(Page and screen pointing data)
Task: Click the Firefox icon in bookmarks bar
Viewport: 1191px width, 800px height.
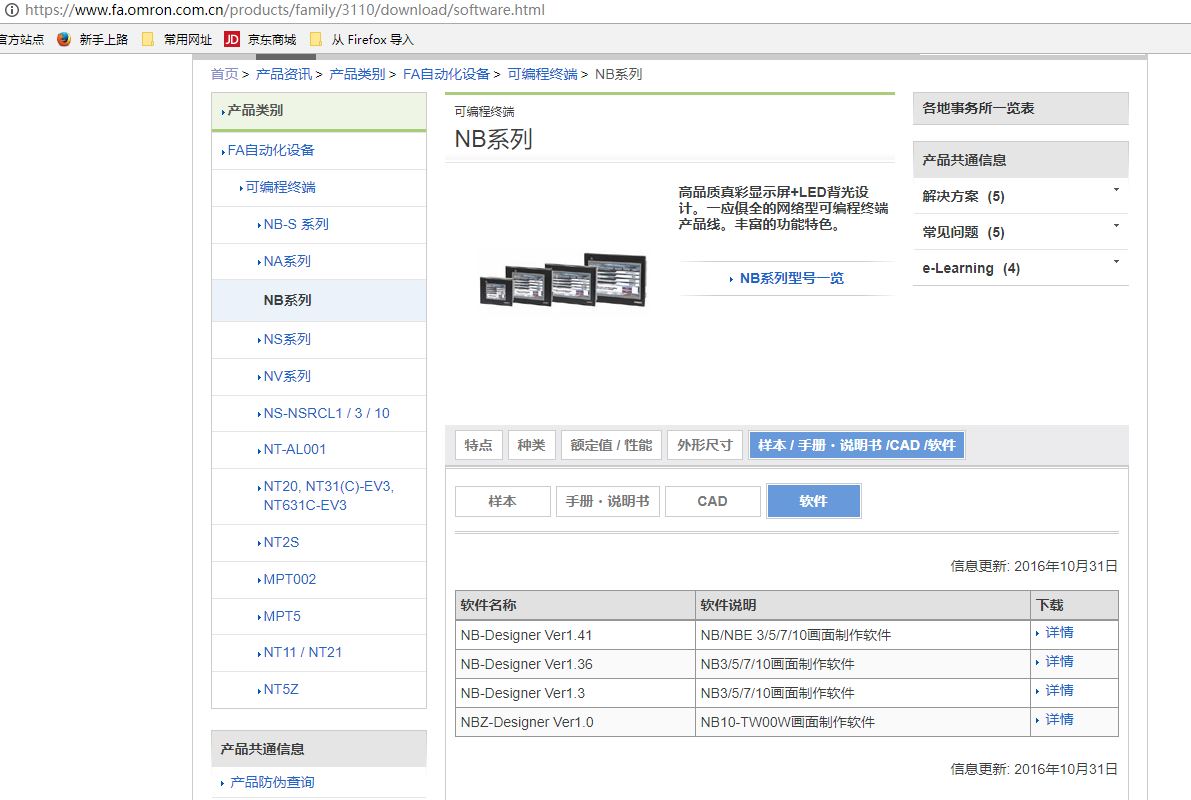Action: tap(65, 40)

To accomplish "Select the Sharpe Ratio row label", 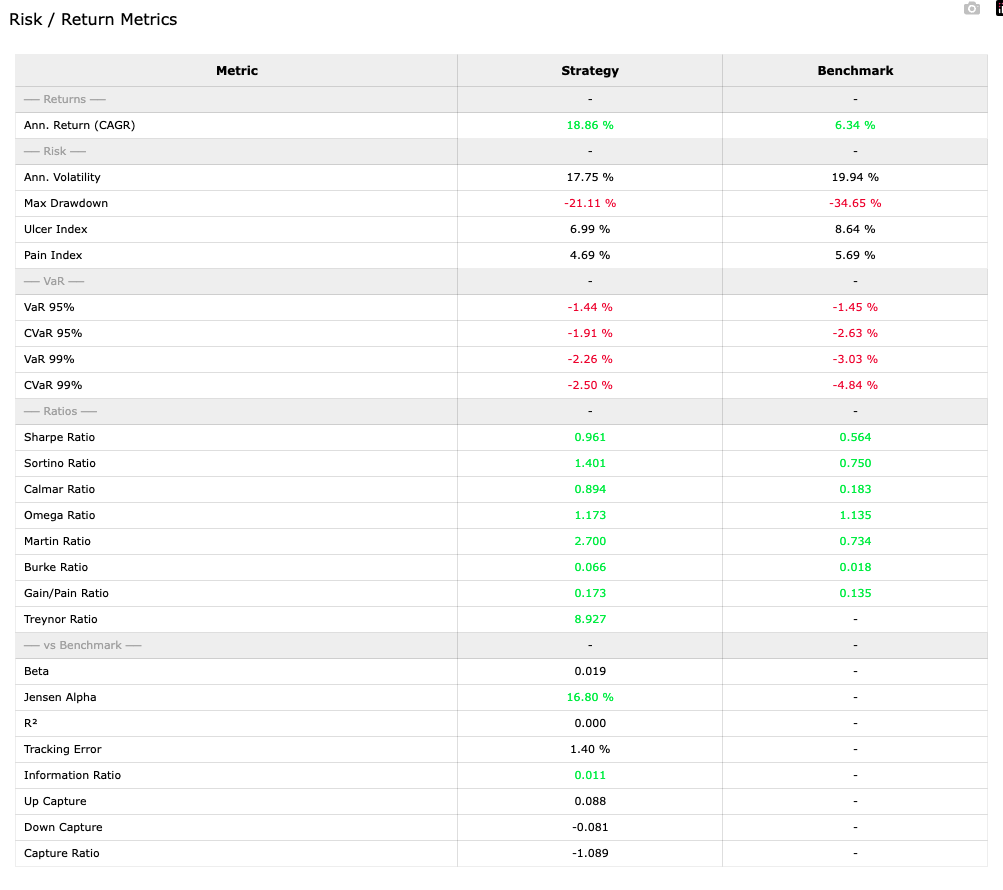I will [59, 437].
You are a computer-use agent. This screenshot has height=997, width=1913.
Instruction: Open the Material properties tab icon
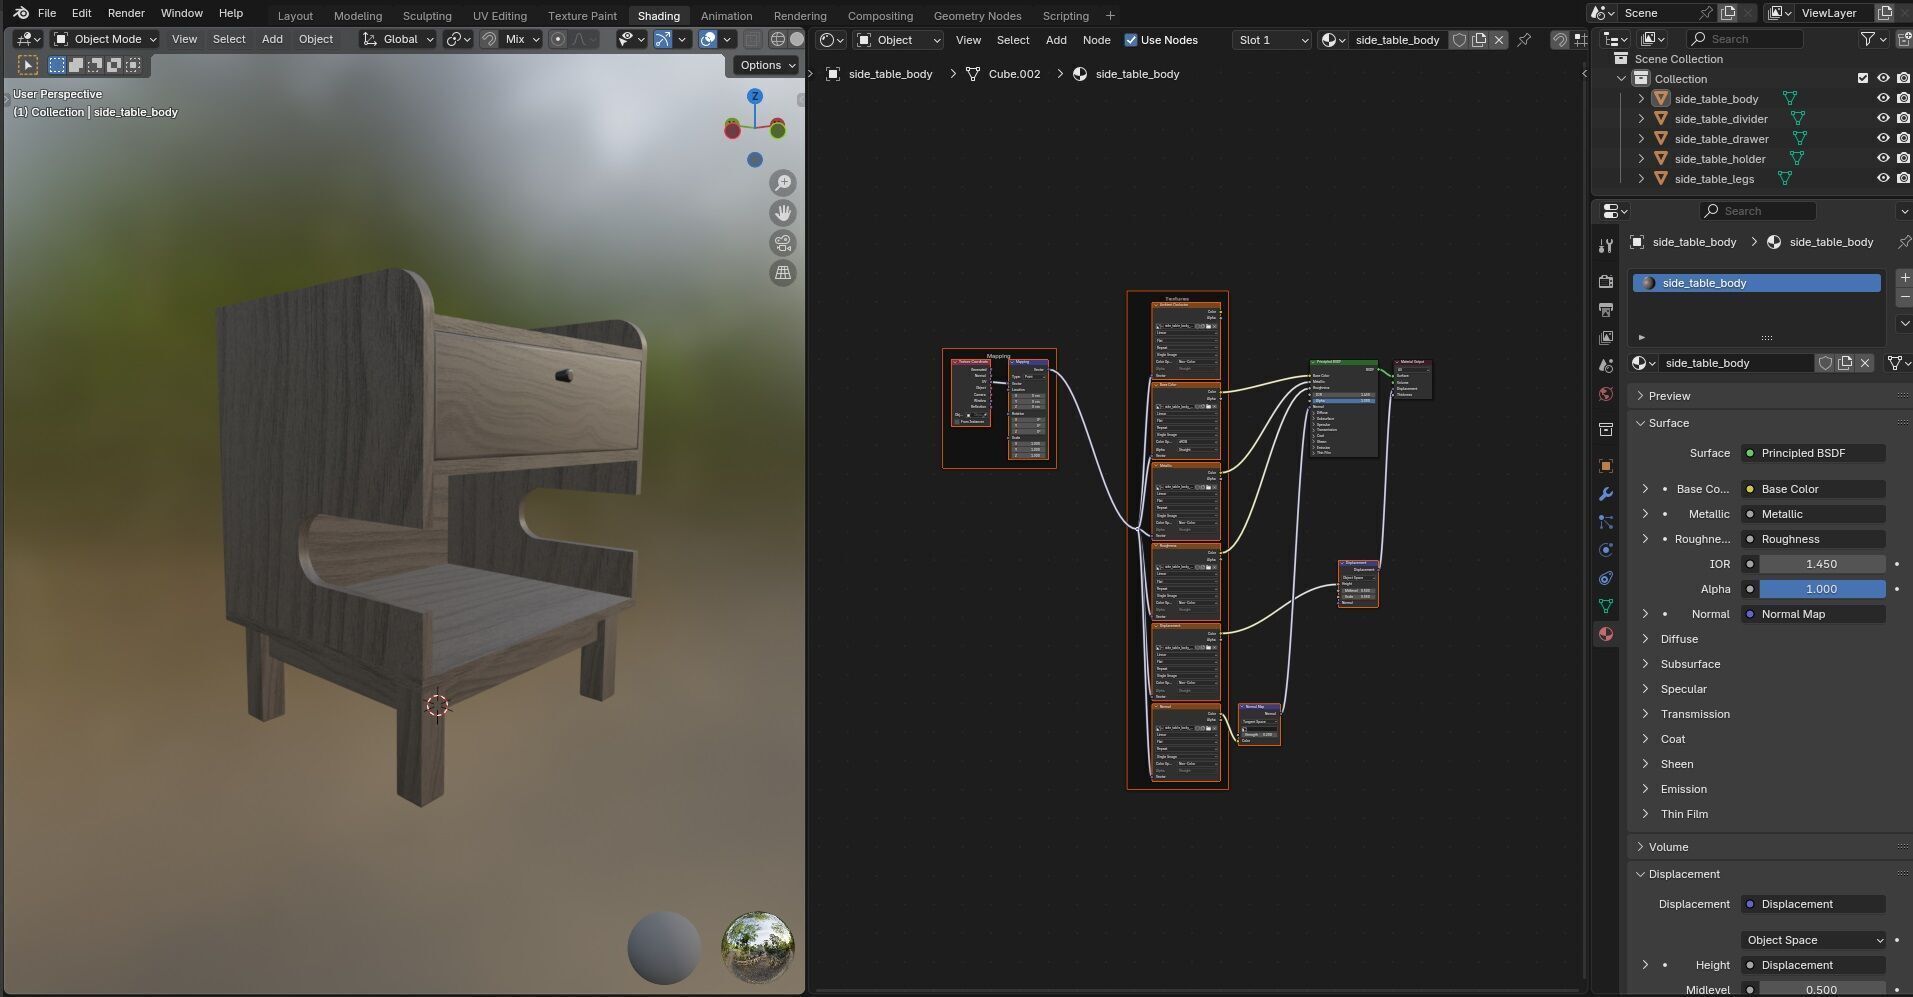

__GIVEN REQUEST__: Rewrite the rows from the line with "You are a computer-use" through the end of the rows, swapping "Material" for "Object" and keeping everything else the same. Leave the pictures out of your answer.

__FULL RESPONSE__:
You are a computer-use agent. This screenshot has height=997, width=1913.
Instruction: Open the Object properties tab icon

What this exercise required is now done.